Chapter 4 Visualizing Edges

In this chapter, we continue to use the American Mafia data introduced in Chapter 2.

This chapter covers the following topics:

  • How to convert point data into line geometry
  • How to visualize edges with constant color and size
  • How to visualize edges with varying edge width by attributes
  • How to visualize edges with varying edge color by attributes
  • How to visualize edges with varying edge size and edge color with a combined legend

You will be able to find a copy of all the codes at the bottom of the page.

Before proceeding to the codes, please load the following packages:

library(sf) #for using spatial objects 
library(tidyverse) #for using tidy syntax 
library(tmap) #for visualizing maps 
library(tigris) #for downloading TIGER boundary shapefiles 
library(stplanr) #for using od2line function to convert points to lines
library(igraph) #for calculating node degree
library(SSNtools) #load sample datasets MafiaNodes and MafiaEdges

4.1 Convert Points into Lines

4.1.1 Method 1: Use od2line function in stplanr package.

od2line takes in two arguments: 1) an OD dataframe that assumes the first two column contains the origin and destination variables, and 2) a shapefile that can be matched to the origin and destinations. In our case, the first dataframe is MafiaEdges, and the second is MafiaNodes converted into an sf geometry object. This method is particularly useful if you stores your OD dataframe and your shapefile separately. This is also the easiest way for our dataset to convert into lines. The only downside is that you have one more package dependency.
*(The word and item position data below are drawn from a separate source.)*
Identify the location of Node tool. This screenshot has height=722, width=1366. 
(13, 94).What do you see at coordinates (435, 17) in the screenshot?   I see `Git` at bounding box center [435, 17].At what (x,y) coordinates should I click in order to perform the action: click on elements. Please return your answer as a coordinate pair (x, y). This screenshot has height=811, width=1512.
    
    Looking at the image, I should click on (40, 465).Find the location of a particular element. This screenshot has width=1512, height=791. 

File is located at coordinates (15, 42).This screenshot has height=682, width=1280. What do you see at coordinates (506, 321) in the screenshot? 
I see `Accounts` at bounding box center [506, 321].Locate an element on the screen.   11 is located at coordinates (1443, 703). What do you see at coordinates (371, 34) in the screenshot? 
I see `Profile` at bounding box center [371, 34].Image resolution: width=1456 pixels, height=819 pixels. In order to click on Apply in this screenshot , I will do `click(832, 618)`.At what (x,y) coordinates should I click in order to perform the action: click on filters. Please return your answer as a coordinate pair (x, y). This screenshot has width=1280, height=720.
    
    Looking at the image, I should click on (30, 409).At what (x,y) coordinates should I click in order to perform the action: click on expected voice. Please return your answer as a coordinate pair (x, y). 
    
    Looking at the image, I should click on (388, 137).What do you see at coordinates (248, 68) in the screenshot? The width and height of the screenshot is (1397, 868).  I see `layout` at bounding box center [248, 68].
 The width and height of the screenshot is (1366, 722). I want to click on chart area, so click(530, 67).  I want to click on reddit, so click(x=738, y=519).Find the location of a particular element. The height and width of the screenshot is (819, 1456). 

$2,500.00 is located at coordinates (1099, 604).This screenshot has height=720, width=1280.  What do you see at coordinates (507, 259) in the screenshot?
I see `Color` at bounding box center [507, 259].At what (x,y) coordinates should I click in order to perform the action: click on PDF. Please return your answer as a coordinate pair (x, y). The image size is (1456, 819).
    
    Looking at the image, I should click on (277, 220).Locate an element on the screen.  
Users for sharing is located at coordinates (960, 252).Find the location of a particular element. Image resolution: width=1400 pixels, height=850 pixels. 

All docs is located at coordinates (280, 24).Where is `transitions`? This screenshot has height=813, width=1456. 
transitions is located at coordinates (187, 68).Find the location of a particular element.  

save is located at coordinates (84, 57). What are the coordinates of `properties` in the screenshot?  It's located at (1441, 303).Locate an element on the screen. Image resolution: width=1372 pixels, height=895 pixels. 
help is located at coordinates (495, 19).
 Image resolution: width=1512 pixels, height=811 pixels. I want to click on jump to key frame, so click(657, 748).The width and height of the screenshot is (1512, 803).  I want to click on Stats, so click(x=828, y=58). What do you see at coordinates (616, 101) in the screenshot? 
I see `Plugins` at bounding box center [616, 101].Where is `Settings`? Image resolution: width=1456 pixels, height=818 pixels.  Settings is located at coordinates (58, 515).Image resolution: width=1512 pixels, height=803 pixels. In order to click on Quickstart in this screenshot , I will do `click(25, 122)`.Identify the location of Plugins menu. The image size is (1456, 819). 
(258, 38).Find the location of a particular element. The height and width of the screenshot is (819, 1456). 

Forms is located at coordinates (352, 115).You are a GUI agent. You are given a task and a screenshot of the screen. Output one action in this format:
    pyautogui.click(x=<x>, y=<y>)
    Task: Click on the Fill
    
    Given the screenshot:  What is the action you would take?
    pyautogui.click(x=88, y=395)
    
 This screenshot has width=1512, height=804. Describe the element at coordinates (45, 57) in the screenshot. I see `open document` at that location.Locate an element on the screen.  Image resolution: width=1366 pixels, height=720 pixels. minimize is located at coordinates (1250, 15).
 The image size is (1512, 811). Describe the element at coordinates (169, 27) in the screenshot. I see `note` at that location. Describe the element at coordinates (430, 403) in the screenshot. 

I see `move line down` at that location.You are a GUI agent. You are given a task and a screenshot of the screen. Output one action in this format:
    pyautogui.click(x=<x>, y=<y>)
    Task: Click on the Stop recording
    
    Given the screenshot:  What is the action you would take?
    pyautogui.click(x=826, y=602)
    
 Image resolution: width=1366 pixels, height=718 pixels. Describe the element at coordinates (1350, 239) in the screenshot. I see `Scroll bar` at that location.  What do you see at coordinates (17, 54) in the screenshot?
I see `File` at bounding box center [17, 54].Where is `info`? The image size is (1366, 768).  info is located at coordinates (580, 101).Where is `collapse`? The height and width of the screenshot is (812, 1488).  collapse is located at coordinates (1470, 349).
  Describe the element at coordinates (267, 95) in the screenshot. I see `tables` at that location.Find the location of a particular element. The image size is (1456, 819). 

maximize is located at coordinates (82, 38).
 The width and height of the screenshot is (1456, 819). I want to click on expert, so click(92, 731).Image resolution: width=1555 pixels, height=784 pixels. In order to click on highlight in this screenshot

We encourage readers to explore other useful OD-related functions in the stplanr package, such as dist_google(), od_coords2line(), od_to_odmatrix() and so on.

#library(SSNtools)
#library(tidyverse)
#library(stplanr)

data(MafiaNodes)
data(MafiaEdges)

# convert MafiaNodes to an sf geometry object (shapefile)
MafiaSpatial = MafiaNodes %>% 
  st_as_sf(coords=c("LonX", "LatY"), crs = 4326) 

# create line geometry 
MafiaEdges_toLine = od2line(MafiaEdges, MafiaSpatial)

# print first three rows 
MafiaEdges_toLine[c(1:3),]
## Simple feature collection with 3 features and 2 fields
## Geometry type: LINESTRING
## Dimension:     XY
## Bounding box:  xmin: -80.1252 ymin: 25.9783 xmax: -73.9652 ymax: 40.7449
## Geodetic CRS:  WGS 84
##         Source           Target                       geometry
## 1 CARUSO-FRANK     LISI-GAETANO LINESTRING (-74.0049 40.613...
## 2 LANSKY-MEYER    GAMBINO-CARLO LINESTRING (-80.1252 25.978...
## 3 CARUSO-FRANK DIMAGGIO-ROSARIO LINESTRING (-74.0049 40.613...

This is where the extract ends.